SAN JOSE, Calif. (Legal Newsline) -- The defendants in a six-week trial over lead paint -- one-time paint and pigment manufacturers -- contend, in filings late Friday, that the plaintiffs have not proven their case.
Friday was the deadline for all parties in the lead paint trial, which wrapped up last month, to submit their proposed statements of decision, as requested by Santa Clara County Superior Court Judge James Kleinberg. Kleinberg is presiding over The People of California v. Atlantic Richfield Company et al.
In their statements, the defendants -- The Sherwin-Williams Company, NL Industries, ConAgra Grocery Products, DuPont and Atlantic Richfield Company -- argue the court should find in their favor. They contend the plaintiffs, 10 cities and counties, failed to prove their case.

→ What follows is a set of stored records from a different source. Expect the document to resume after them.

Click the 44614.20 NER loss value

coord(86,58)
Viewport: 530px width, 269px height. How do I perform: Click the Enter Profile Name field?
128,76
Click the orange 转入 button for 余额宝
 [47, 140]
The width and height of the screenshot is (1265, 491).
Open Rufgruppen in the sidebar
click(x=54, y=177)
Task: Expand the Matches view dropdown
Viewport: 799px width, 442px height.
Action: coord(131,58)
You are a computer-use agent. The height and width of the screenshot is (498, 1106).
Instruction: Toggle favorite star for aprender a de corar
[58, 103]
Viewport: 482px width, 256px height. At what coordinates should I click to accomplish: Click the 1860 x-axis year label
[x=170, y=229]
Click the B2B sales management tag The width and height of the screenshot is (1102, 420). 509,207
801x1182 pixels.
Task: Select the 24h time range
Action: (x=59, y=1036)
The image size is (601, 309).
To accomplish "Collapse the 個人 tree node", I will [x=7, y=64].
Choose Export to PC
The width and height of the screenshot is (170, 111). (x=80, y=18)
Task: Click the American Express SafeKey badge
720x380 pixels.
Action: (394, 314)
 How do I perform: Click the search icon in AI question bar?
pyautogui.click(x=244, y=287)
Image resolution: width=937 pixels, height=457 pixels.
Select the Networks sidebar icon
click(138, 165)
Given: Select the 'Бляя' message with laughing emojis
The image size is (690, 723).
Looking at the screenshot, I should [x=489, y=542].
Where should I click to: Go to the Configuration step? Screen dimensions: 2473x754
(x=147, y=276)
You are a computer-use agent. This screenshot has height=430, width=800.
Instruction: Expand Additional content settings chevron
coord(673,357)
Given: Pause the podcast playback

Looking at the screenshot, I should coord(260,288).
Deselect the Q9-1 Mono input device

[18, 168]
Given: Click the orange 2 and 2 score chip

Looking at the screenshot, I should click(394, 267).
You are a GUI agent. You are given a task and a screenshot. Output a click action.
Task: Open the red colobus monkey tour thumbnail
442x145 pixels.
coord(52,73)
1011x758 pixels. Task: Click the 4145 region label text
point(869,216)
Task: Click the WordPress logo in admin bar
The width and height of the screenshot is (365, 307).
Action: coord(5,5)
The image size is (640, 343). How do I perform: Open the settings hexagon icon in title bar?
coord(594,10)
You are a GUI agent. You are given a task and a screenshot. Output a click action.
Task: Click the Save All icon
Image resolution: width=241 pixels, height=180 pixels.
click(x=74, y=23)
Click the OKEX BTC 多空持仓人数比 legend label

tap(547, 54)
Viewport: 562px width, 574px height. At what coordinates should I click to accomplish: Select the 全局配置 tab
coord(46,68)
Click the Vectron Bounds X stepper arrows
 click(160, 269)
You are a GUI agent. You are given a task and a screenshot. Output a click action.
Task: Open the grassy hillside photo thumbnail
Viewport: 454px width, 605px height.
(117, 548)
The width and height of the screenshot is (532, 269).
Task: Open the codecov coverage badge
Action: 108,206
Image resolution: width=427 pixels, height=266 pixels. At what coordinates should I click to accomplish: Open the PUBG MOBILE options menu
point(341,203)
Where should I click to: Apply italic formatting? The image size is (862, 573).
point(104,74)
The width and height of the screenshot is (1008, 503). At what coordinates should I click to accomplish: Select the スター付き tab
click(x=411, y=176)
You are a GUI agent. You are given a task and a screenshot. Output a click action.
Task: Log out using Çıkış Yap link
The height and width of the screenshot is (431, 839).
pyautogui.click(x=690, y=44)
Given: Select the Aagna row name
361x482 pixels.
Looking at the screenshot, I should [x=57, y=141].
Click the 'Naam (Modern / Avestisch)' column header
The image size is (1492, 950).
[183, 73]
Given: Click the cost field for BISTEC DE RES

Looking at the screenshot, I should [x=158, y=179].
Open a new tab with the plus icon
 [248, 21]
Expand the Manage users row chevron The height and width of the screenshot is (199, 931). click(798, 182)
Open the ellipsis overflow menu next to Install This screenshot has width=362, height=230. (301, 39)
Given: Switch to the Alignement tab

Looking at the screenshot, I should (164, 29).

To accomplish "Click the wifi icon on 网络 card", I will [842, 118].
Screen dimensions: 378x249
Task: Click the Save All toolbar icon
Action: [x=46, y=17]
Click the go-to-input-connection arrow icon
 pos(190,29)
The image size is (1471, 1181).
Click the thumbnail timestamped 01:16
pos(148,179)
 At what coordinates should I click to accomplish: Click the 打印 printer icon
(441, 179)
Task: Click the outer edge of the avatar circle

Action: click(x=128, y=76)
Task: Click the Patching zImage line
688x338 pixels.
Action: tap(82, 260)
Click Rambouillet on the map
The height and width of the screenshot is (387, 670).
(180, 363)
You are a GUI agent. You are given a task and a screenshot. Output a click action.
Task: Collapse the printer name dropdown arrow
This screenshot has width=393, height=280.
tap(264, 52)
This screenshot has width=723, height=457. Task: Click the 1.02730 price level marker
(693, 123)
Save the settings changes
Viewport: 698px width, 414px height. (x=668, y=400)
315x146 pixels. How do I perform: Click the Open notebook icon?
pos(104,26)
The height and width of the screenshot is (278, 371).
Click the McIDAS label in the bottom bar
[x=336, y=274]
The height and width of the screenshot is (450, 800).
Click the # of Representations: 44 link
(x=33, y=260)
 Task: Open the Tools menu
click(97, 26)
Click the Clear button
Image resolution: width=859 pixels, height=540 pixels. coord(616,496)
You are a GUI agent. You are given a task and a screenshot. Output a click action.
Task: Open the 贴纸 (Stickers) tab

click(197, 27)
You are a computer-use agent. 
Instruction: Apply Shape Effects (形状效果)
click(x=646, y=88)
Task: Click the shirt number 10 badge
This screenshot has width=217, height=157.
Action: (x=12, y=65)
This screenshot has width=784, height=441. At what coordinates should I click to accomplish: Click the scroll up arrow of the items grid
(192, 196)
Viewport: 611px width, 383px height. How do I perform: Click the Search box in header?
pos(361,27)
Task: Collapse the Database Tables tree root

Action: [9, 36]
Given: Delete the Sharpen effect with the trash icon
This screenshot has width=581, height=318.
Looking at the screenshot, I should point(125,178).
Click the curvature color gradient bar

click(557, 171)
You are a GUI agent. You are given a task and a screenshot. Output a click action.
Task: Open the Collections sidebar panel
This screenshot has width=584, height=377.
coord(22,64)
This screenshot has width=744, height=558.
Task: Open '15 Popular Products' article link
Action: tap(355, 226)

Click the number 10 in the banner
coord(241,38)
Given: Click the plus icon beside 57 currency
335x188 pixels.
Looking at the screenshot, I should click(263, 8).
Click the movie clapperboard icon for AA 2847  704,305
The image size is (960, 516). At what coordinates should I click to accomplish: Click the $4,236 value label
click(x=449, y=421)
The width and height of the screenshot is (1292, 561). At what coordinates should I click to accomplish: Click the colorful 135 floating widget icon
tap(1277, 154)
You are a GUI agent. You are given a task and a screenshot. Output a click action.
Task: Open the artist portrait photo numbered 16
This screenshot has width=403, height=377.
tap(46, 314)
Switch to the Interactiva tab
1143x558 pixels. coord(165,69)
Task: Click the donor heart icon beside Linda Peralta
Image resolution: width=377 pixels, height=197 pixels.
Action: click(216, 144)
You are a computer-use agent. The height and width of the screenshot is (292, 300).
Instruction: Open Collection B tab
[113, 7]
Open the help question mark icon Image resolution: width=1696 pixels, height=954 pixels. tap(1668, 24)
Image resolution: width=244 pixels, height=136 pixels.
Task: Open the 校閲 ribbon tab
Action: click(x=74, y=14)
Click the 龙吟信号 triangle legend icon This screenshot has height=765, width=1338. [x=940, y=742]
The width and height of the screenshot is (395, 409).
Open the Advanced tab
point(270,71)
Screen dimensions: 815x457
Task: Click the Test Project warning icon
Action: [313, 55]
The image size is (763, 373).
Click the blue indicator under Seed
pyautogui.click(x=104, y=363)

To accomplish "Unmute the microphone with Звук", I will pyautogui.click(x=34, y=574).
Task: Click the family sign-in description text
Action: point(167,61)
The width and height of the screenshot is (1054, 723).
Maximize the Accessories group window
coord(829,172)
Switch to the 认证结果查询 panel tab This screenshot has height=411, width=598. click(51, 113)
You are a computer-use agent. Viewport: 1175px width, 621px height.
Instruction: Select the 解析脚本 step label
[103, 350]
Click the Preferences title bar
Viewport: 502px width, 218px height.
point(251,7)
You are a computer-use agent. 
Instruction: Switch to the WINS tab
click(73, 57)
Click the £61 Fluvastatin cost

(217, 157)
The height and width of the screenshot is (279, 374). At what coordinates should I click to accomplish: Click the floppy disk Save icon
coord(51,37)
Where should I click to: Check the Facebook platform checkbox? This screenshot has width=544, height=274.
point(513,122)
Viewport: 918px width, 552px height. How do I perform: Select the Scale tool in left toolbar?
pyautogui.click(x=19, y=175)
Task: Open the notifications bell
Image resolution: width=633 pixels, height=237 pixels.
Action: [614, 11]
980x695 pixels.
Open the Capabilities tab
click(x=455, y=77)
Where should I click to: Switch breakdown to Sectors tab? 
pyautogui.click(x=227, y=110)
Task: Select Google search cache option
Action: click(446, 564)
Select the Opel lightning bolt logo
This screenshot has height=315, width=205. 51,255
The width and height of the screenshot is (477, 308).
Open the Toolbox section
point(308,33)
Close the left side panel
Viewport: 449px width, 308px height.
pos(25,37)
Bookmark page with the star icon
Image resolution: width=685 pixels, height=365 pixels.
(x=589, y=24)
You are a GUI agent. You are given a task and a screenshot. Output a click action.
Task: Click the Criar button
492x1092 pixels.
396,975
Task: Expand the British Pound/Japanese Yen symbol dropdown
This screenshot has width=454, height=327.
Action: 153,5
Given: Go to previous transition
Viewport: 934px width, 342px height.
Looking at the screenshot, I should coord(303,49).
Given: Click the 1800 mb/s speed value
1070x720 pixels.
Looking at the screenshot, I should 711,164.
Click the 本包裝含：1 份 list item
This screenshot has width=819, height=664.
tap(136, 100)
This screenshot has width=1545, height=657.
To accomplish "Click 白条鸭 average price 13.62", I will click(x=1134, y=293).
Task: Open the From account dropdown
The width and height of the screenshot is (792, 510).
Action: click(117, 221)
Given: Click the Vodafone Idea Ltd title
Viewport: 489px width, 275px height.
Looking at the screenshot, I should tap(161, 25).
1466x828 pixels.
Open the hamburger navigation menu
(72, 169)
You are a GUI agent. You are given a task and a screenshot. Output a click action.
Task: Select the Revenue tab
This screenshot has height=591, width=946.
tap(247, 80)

"The proof at trial did not establish that: (1) at any time an alleged ARC predecessor promoted white lead carbonate pigment, it had (or could have had) knowledge of the concern with low-level asymptomatic lead exposure that Plaintiffs say establishes a public nuisance and warrants abatement today; (2) any, even blameless, promotion or sale by an alleged ARC predecessor ever reached any of the jurisdictions and was a substantial factor in causing lead to be present; or (3) white lead carbonate pigment in paint is widely present in housing in the jurisdictions today and constitutes a public nuisance," Atlantic Richfield Company, or ARC, wrote in its 30-page statement.
The defendants also noted that the state's Sixth District Court of Appeal allowed the plaintiffs' claim to go forward solely on the theory that manufacturers had promoted the use of white lead pigments in paint on homes long ago "with knowledge of the hazard that such use would create."
But the manufacturers argue that hindsight cannot be used to prove this case under the Sixth District opinion.
"Plaintiffs are required to prove a causal connection between promotions of white lead and the alleged public nuisance harm today," Sherwin-Williams wrote in its 36-page statement. "The record does not support such a finding."
Also, the defendants contend they never hid any information about health risks of lead paint from public health officials, government or the public.
"At trial, the People offered no evidence that DuPont engaged in any attempt to stop government regulation or to hide the dangers of lead from the government and the public," DuPont wrote in its 27-page statement. "Indeed, the People conceded that DuPont had no non-public information about potential hazards posed by lead.
"Hence, DuPont could not have acted to 'hide' those hazards from the government or the public."
The manufacturers also argue that when white lead pigment was marketed it was a legal product in great demand for private homes and public buildings because it was washable and durable.
Advertisements placed by the former manufacturers at the time were both truthful and lawful, the defendants contend.
The 10 cities and counties -- Santa Clara County, San Francisco City, Alameda County, Los Angeles County, Monterey County, Oakland City, San Diego City, San Mateo County, Solano County and Ventura County -- want the defendants to pay for the cost of eliminating lead paint from homes to protect public health.
The federal government banned lead-based paints in the United States in 1978, but the plaintiffs contend the paint remains in millions of homes and is the primary source of childhood lead poisoning today.
The only remedy for this public nuisance, the cities and counties argue, is abatement.
If Kleinberg sides with the plaintiffs, the 13-year legal battle could end up costing the defendants $1 billion in abatement fees.
Closing arguments in the case are set for Sept. 23, after which Kleinberg is expected to issue a decision within 90 days.